• _Directions for this task_: Word for word, repeat all the entries below, but without the pictures.

• _Supplied information_:
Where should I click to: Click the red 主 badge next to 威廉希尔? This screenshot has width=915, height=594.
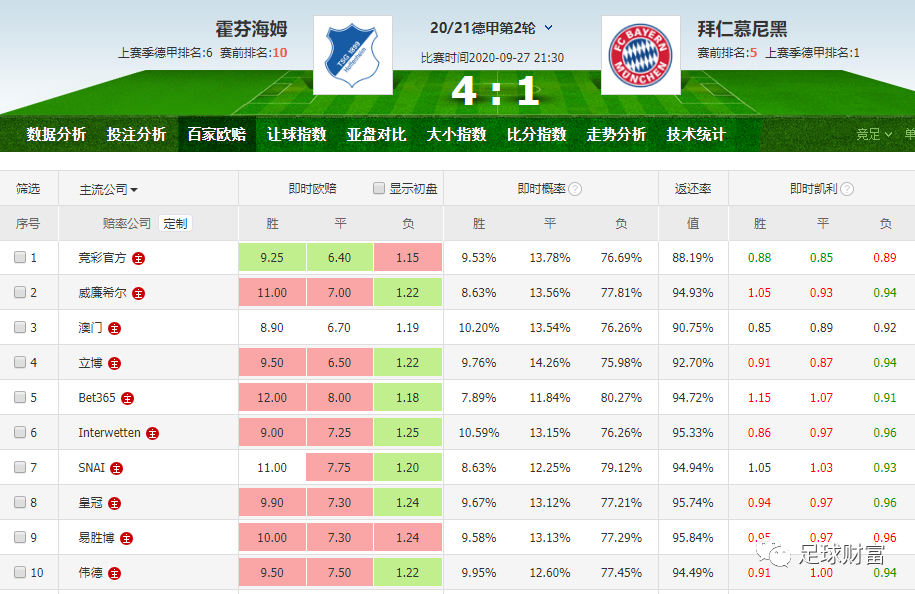[x=139, y=293]
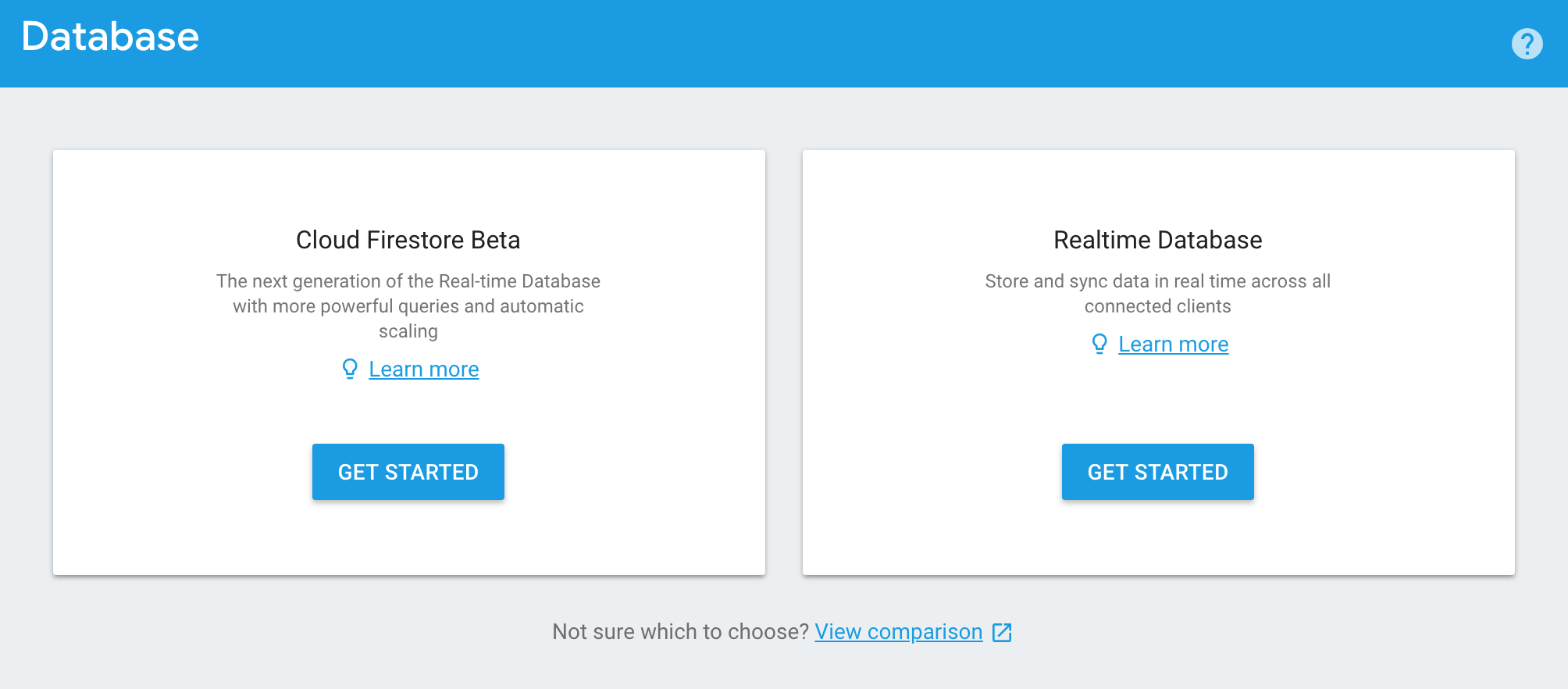Follow the View comparison link
Screen dimensions: 1568x689
898,632
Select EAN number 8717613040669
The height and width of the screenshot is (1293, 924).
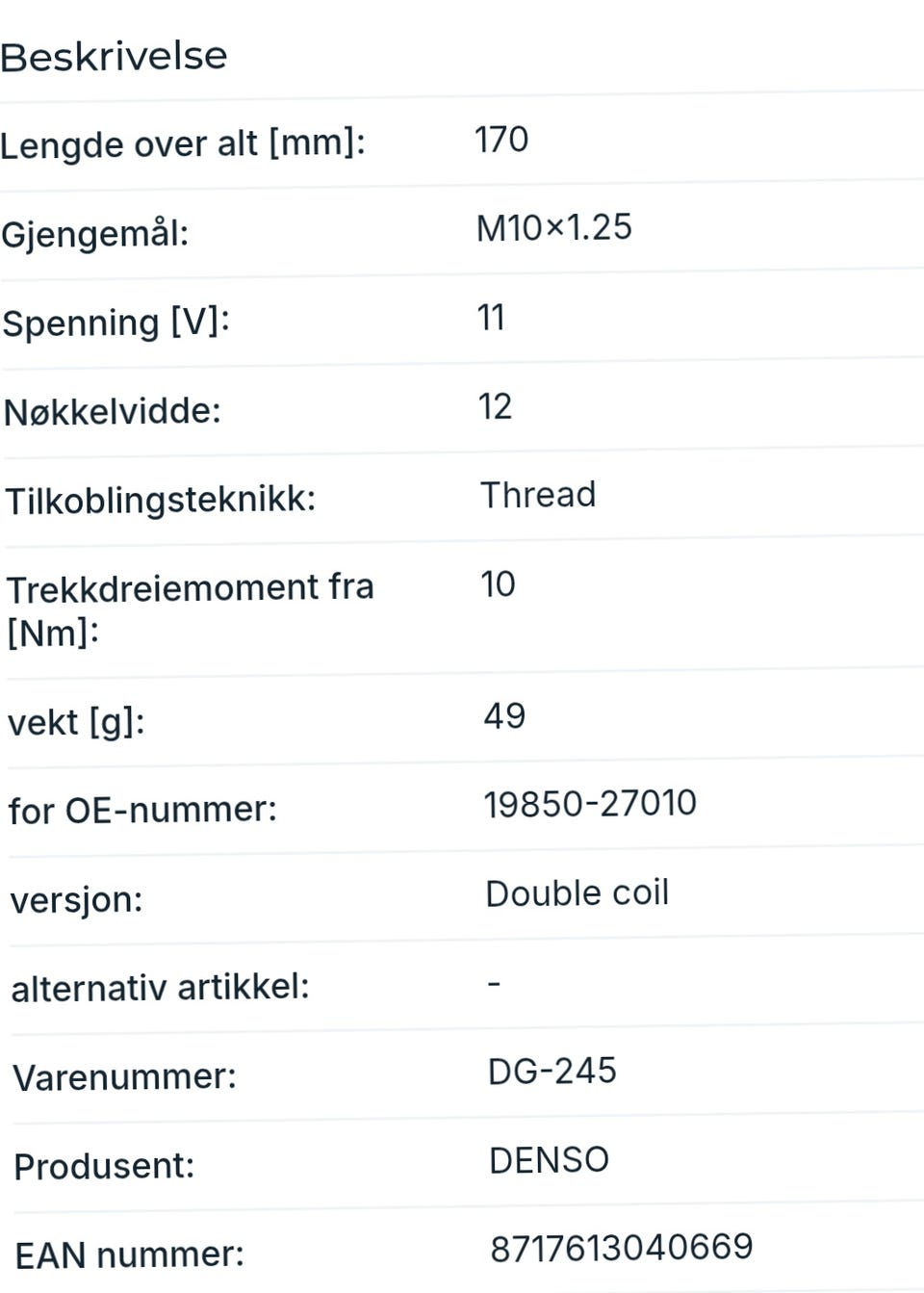622,1249
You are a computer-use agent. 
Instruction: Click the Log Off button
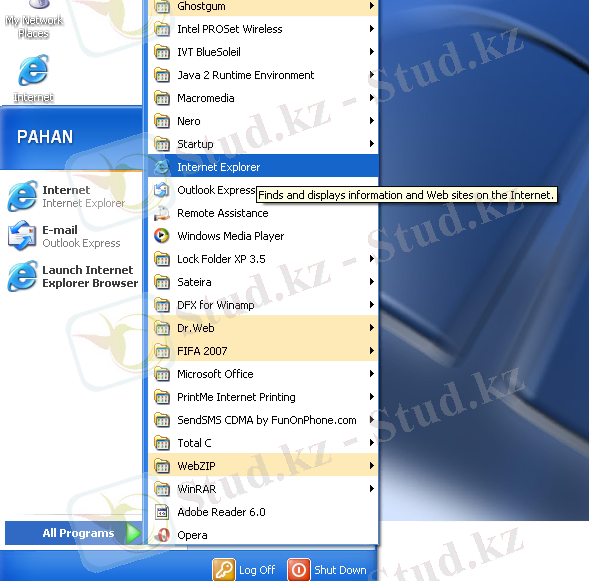coord(244,570)
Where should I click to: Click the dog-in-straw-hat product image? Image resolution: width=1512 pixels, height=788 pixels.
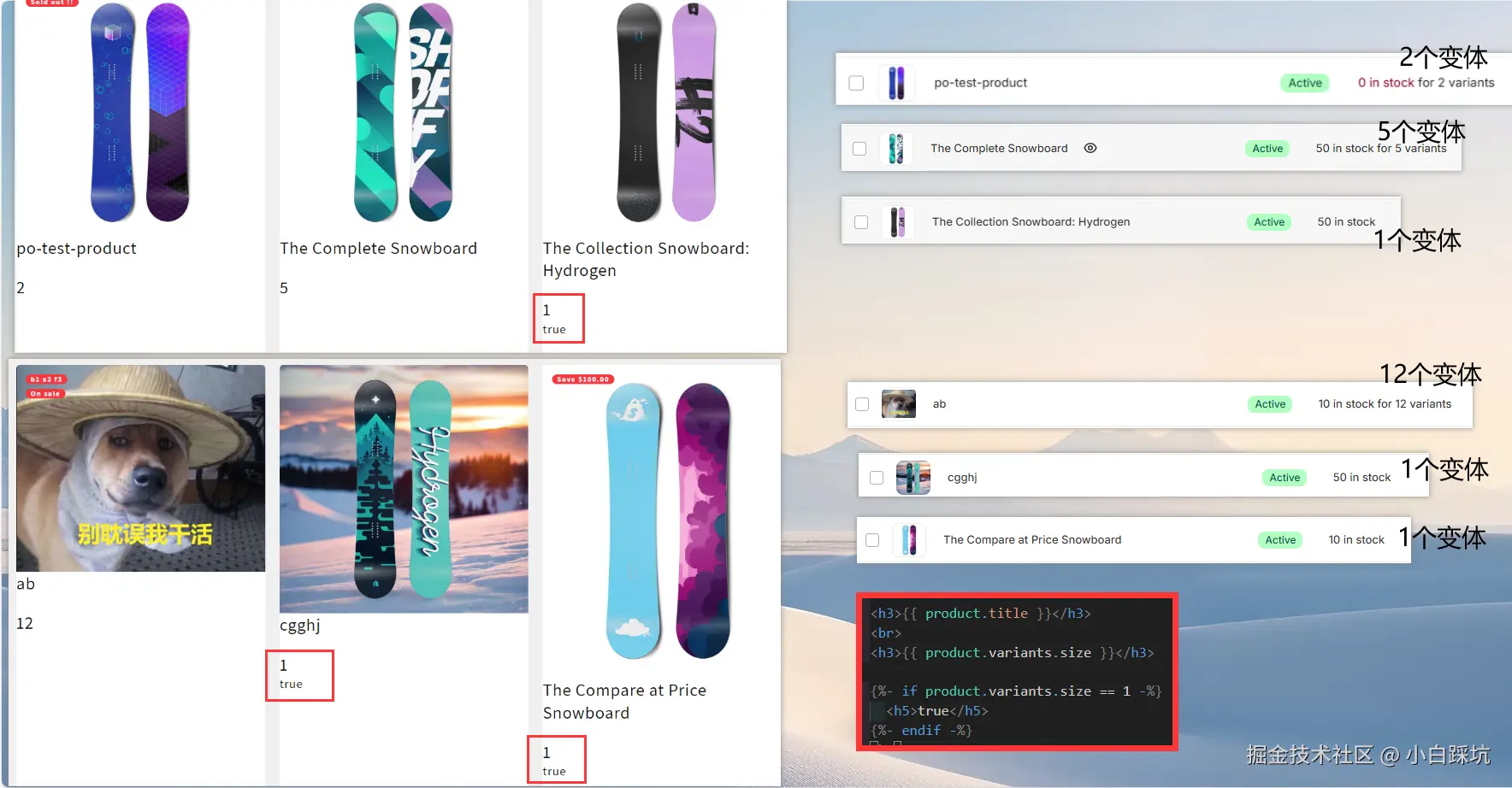140,468
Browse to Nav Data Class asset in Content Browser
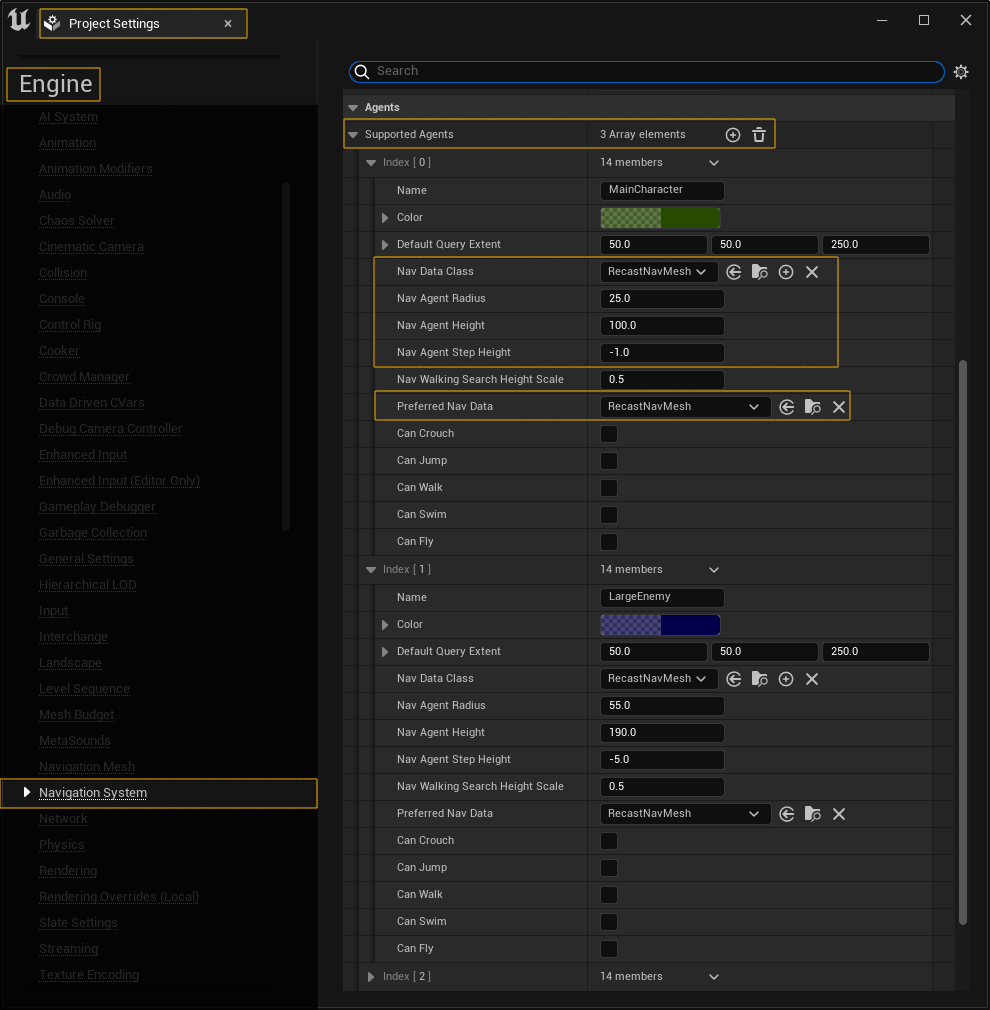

• _Completed exercise_:
Where should I click to: Click the red 主 badge next to 威廉希尔? This screenshot has width=915, height=594.
[x=139, y=293]
Follow the View comparison link
Screen dimensions: 1568x689
898,632
Select EAN number 8717613040669
The height and width of the screenshot is (1293, 924).
622,1249
You are a computer-use agent. 
Instruction: Click the Log Off button
coord(244,570)
Where should I click to: Click the dog-in-straw-hat product image? Image resolution: width=1512 pixels, height=788 pixels.
140,468
Browse to Nav Data Class asset in Content Browser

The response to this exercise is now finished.